| Your instructions |
Rewrite the rows below with every "Viewport" swapped for "Screen size" and everything else unchanged. Leave the pictures out.
## Start Material to process
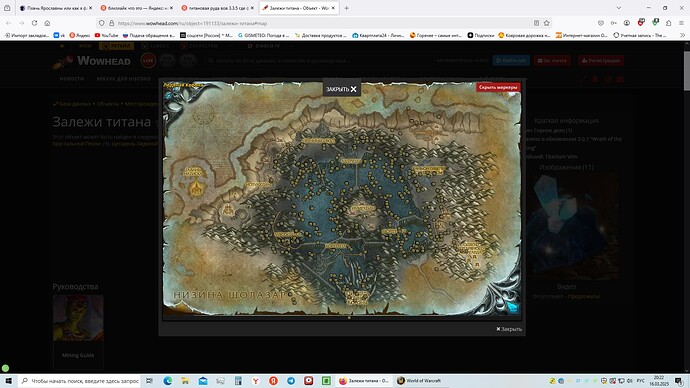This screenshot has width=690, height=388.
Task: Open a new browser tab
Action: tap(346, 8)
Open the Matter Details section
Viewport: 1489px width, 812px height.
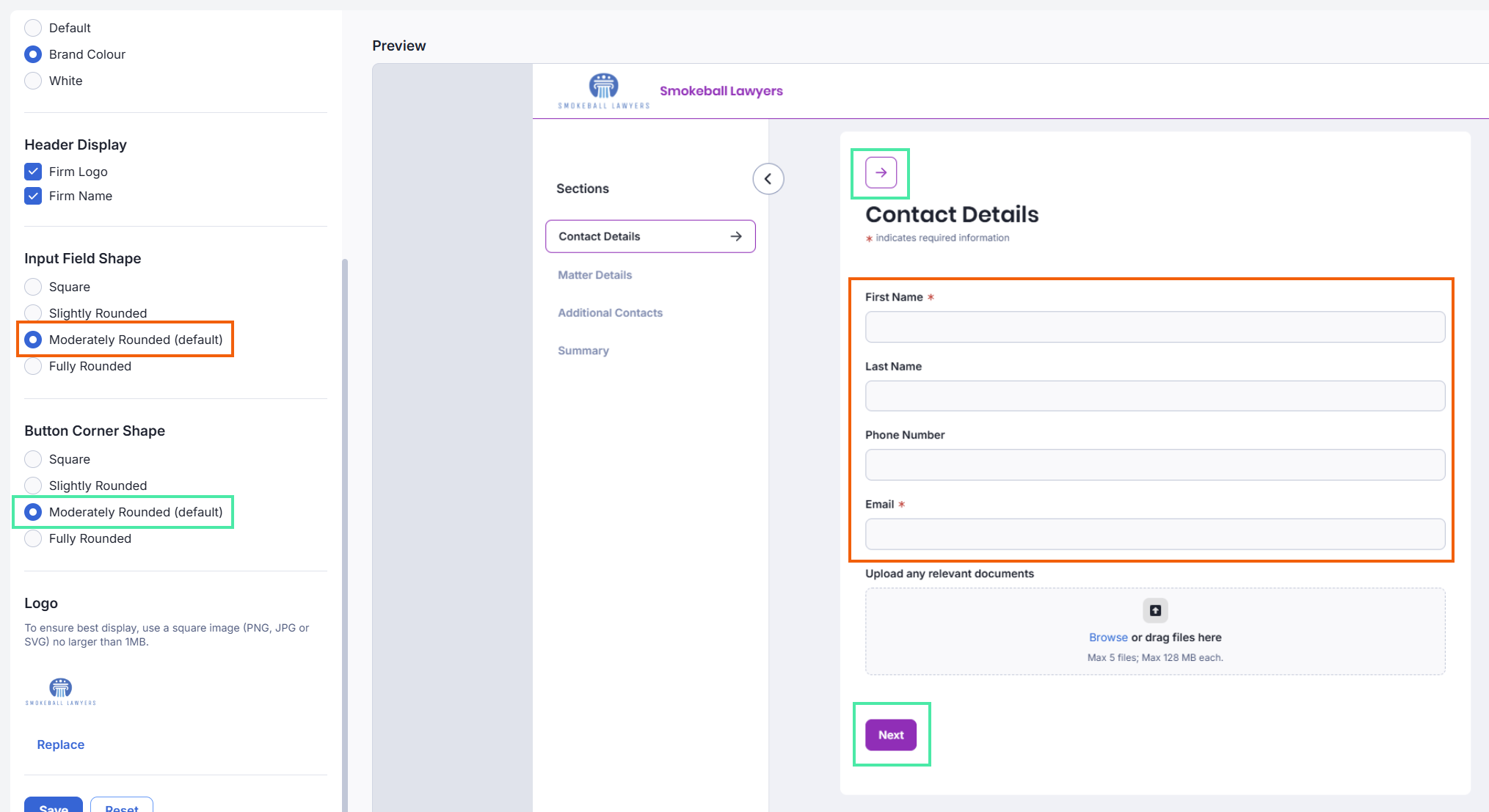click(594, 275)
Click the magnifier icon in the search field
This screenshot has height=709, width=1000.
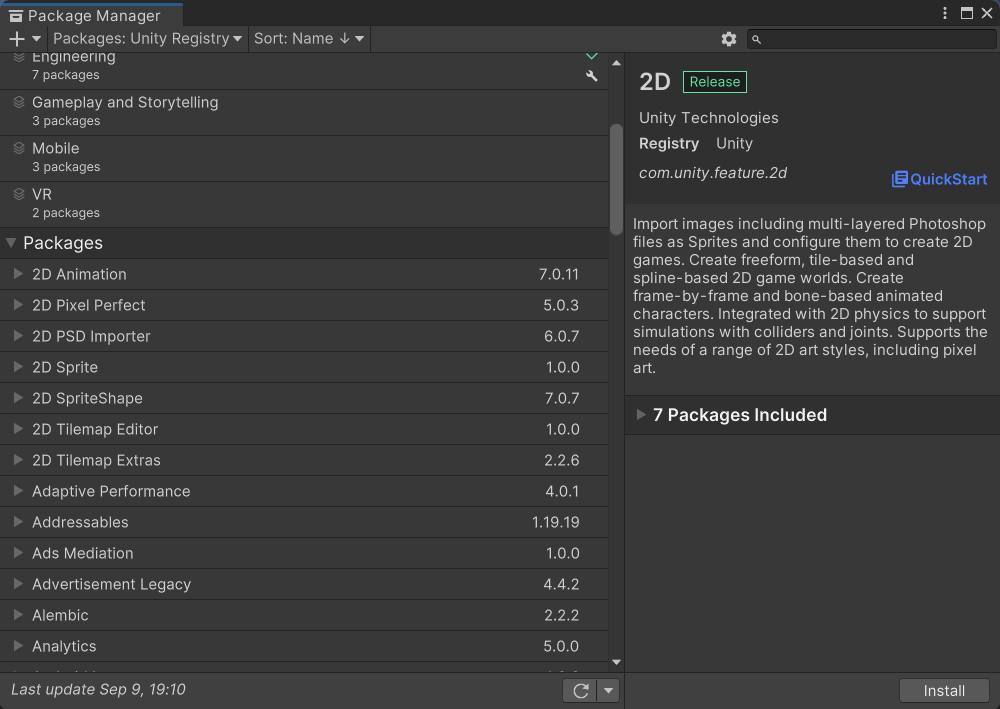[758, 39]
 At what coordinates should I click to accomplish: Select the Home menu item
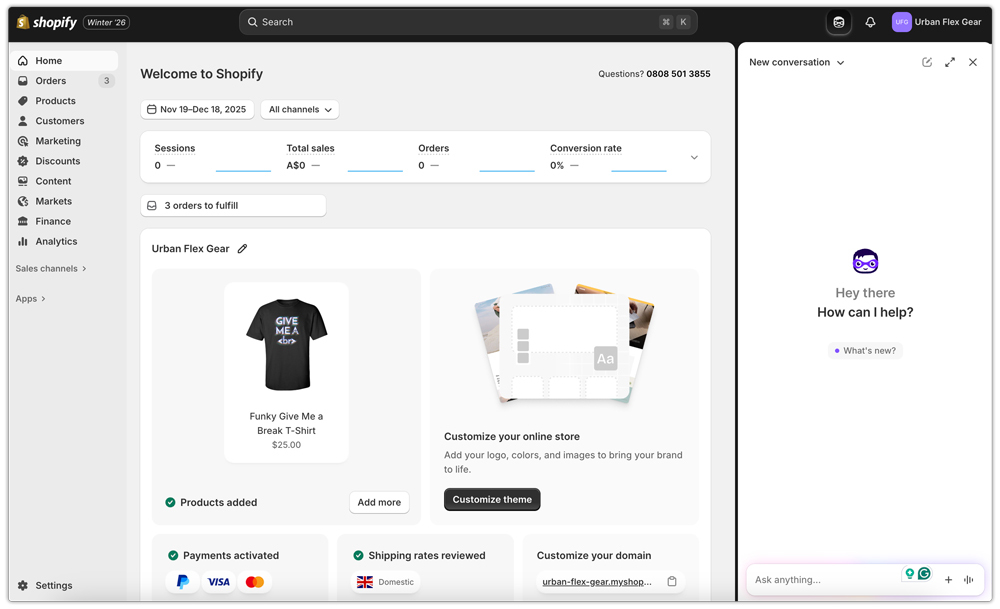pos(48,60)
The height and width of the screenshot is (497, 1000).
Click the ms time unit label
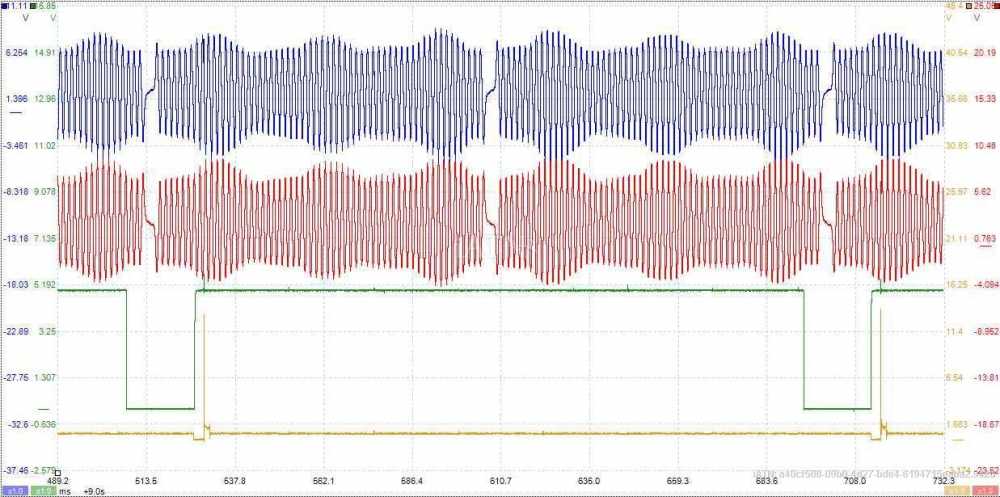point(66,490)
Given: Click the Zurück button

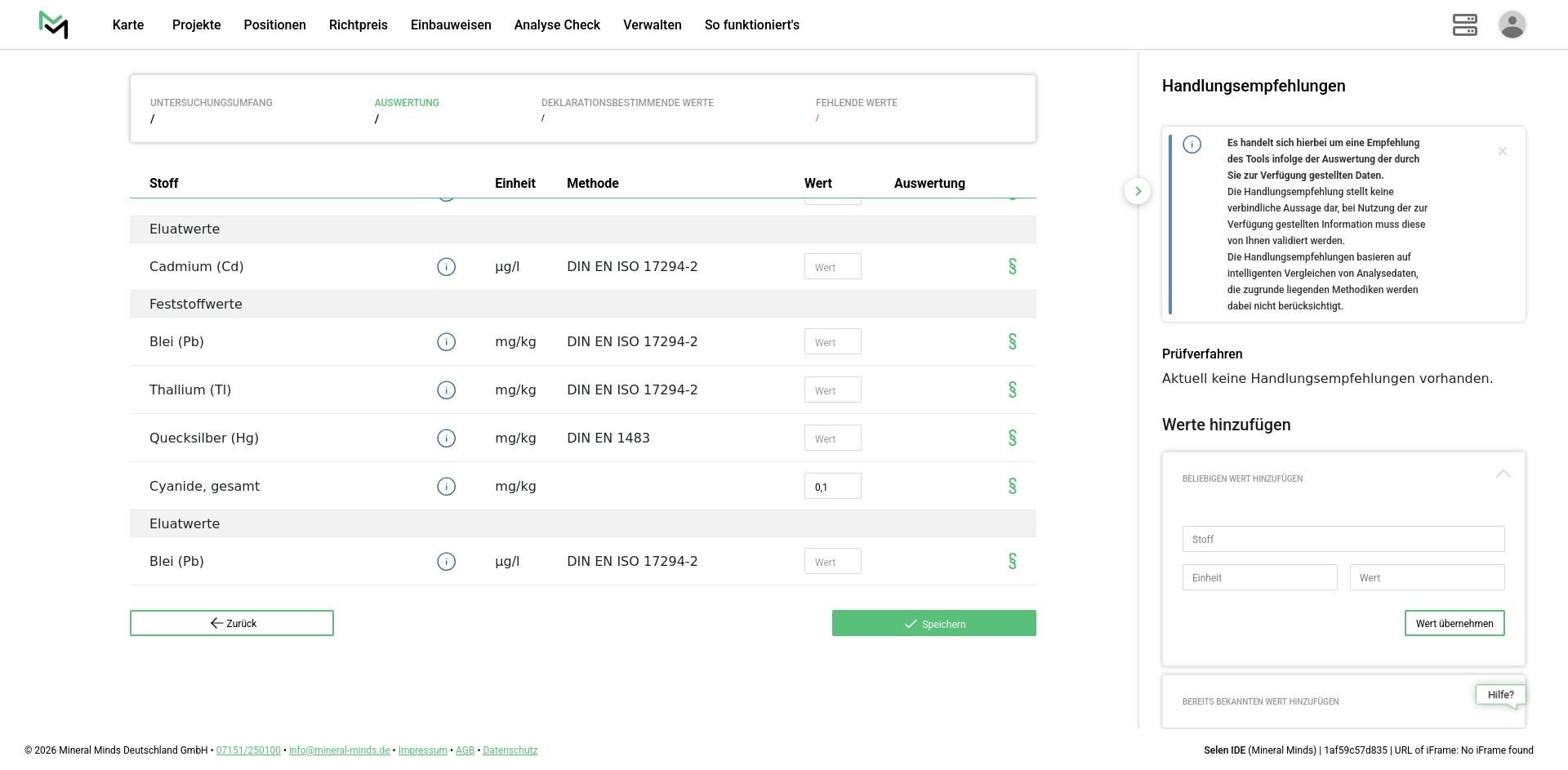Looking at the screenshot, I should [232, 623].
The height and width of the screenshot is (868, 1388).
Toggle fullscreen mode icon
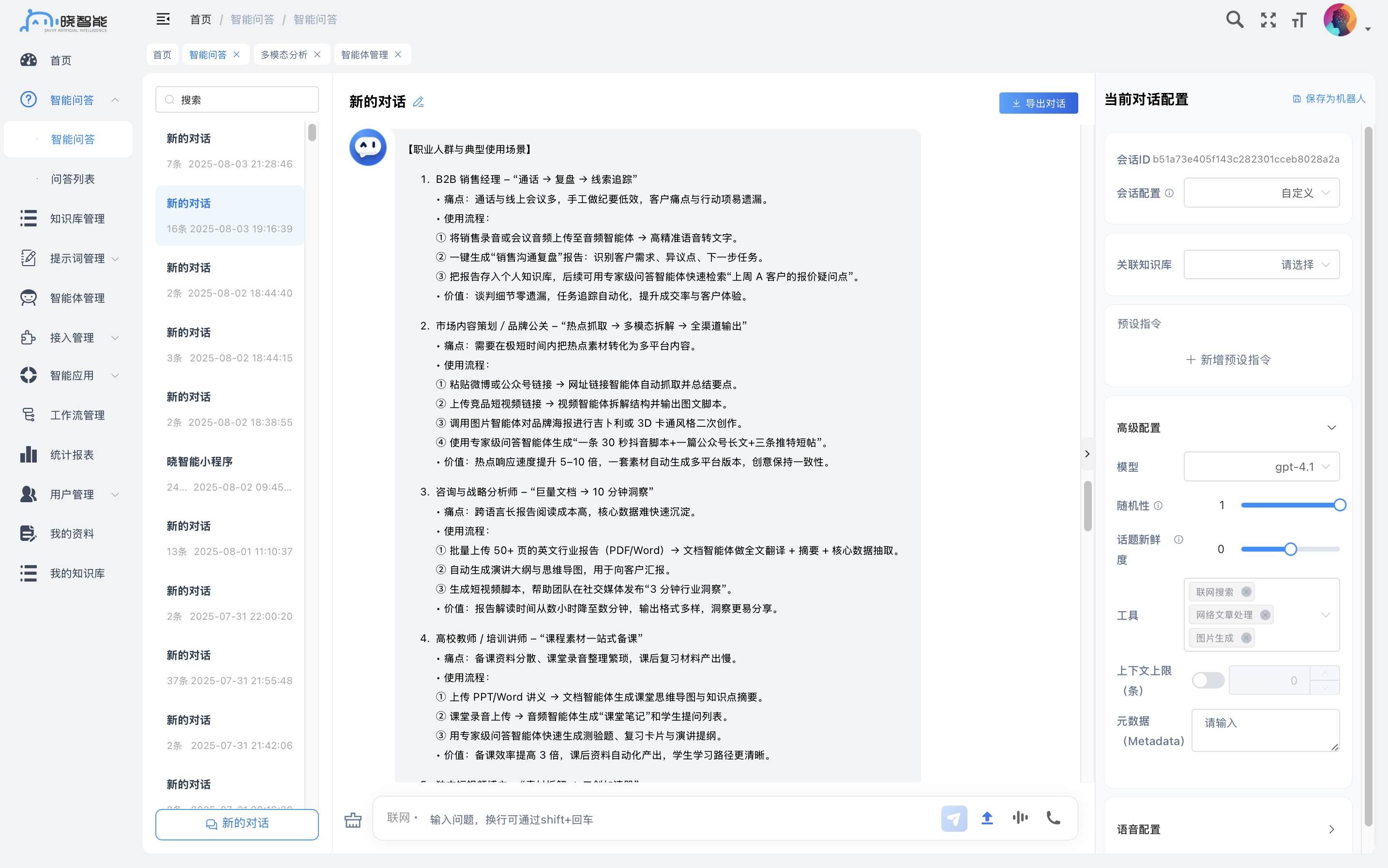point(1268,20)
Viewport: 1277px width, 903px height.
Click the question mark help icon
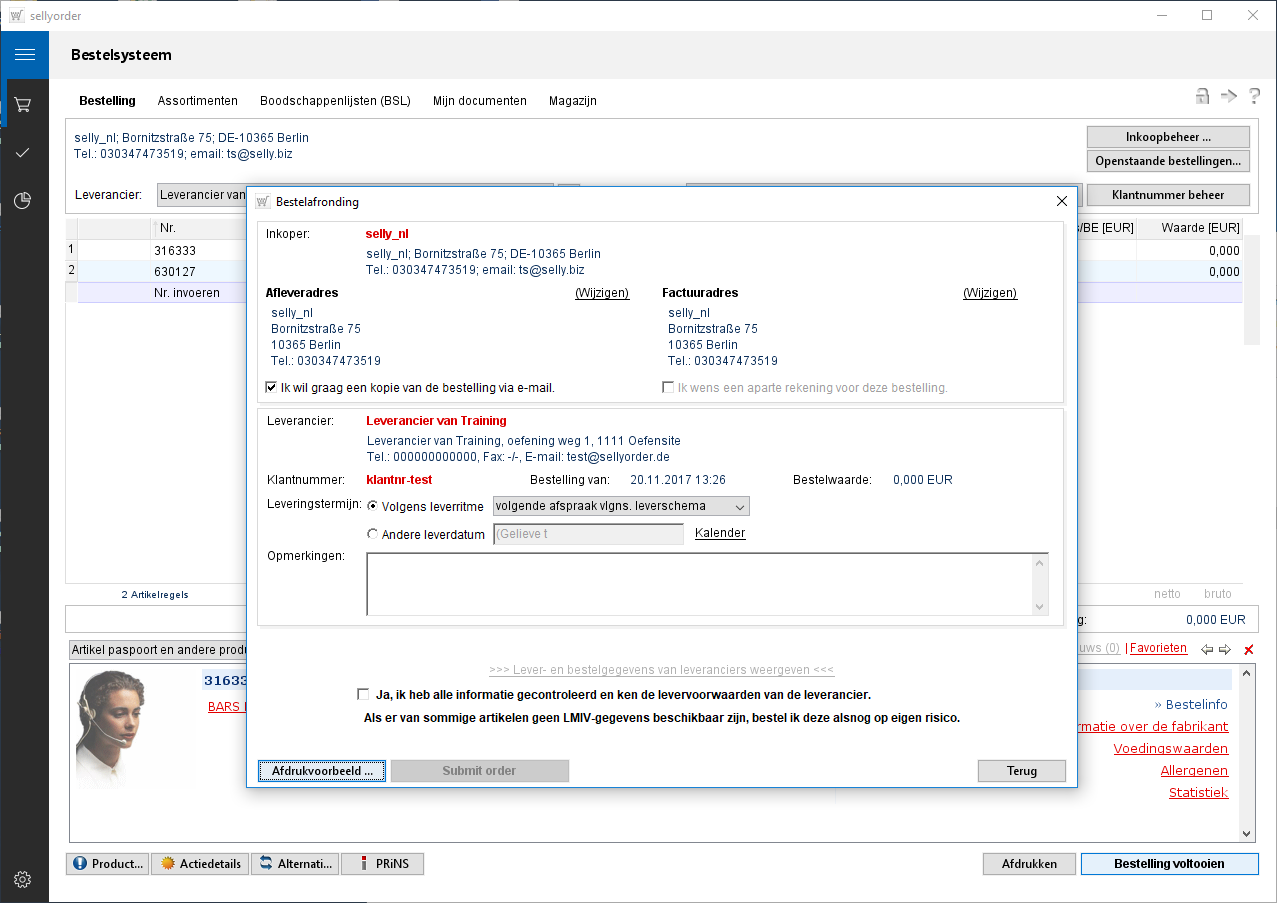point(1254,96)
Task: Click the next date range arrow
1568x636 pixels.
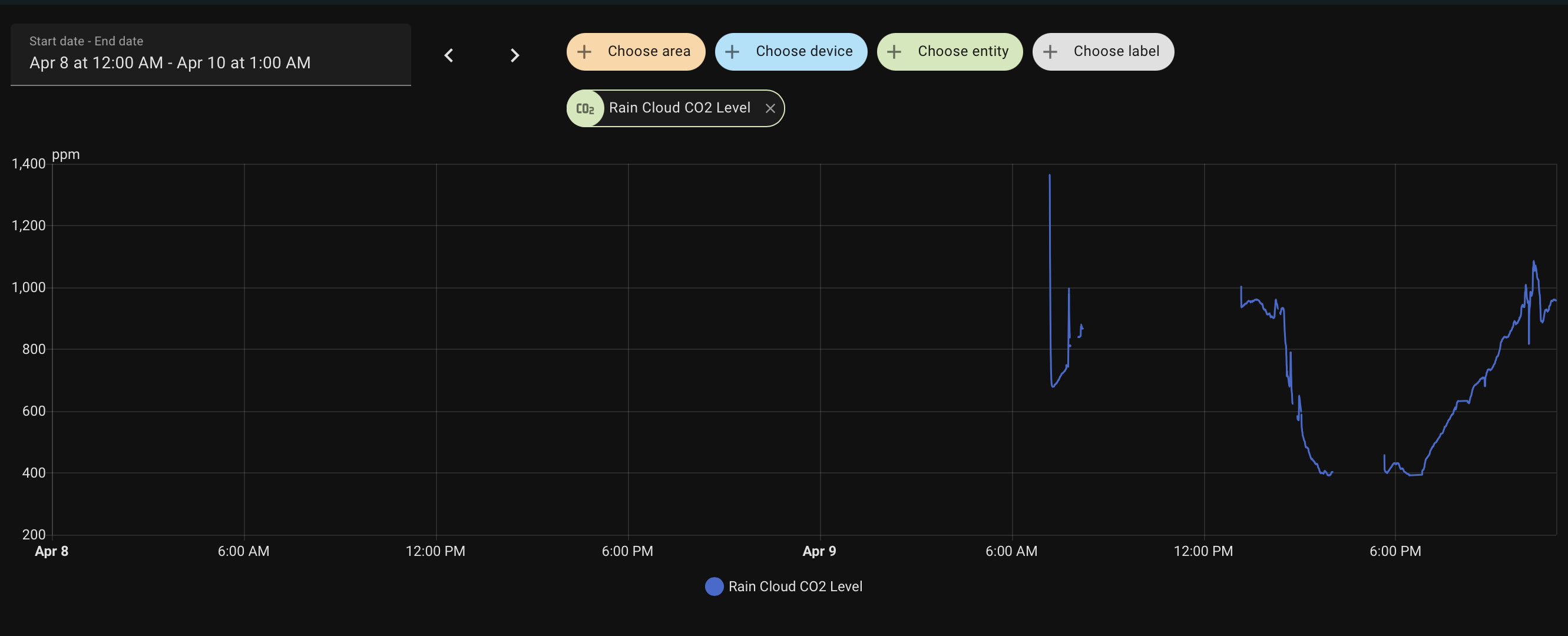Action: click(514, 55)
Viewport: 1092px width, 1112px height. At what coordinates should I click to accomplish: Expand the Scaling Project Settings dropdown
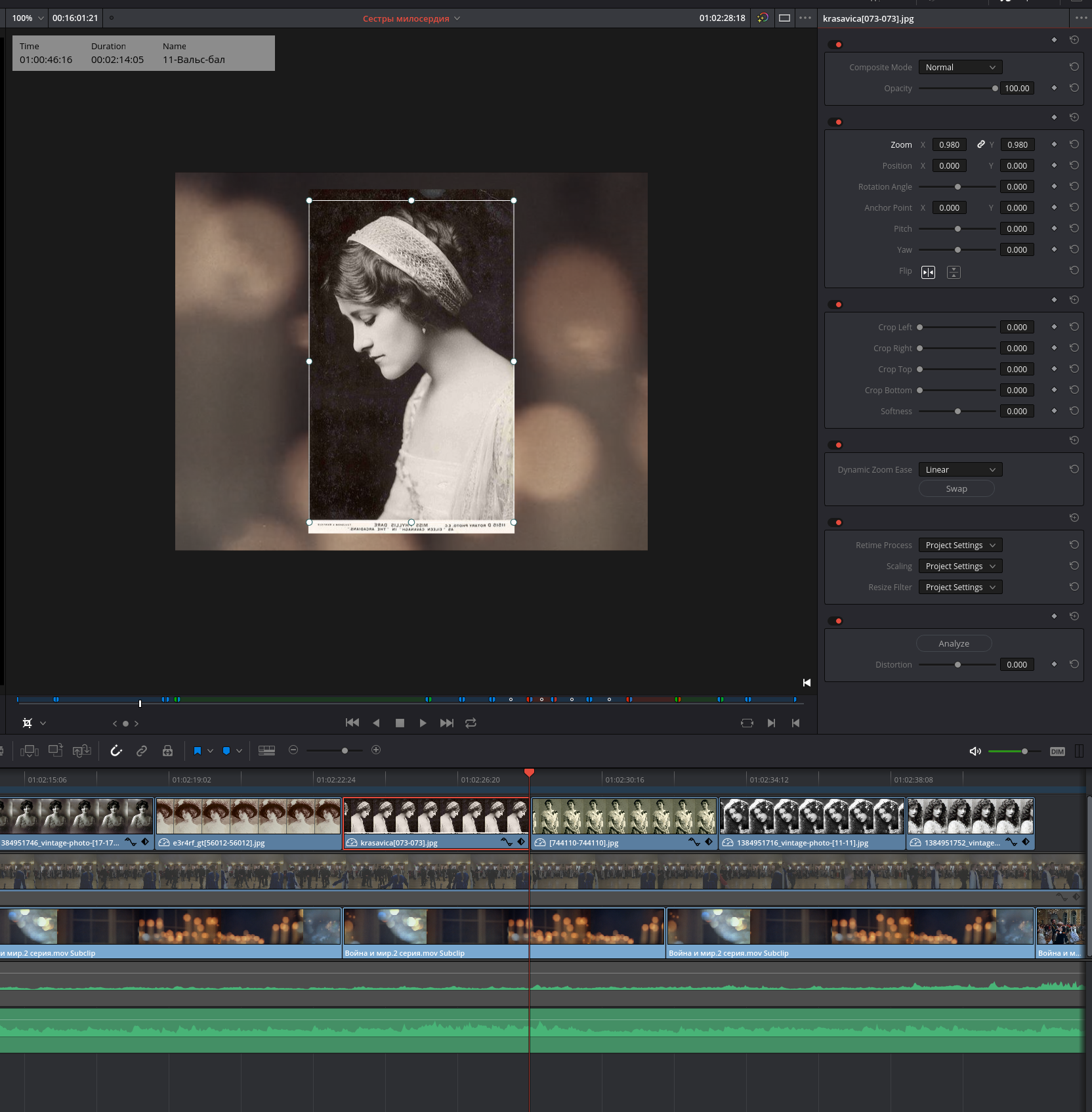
## End Material to process
| Exercise solution |
This screenshot has width=690, height=388.
Task: Open a new browser tab
Action: tap(346, 8)
Open the Matter Details section
Screen size: 1489px width, 812px height.
click(594, 275)
Click the magnifier icon in the search field
This screenshot has height=709, width=1000.
[758, 39]
 At what coordinates should I click to accomplish: Select the Home menu item
pos(48,60)
The height and width of the screenshot is (497, 1000).
Click the ms time unit label
point(66,490)
Given: Click the Zurück button

Looking at the screenshot, I should [232, 623].
The height and width of the screenshot is (868, 1388).
Toggle fullscreen mode icon
point(1268,20)
Screen size: 1277px width, 903px height.
Click the question mark help icon
point(1254,96)
Task: Click the next date range arrow
1568x636 pixels.
Action: click(514, 55)
Screen size: 1092px width, 1112px height. At what coordinates should I click to accomplish: Expand the Scaling Project Settings dropdown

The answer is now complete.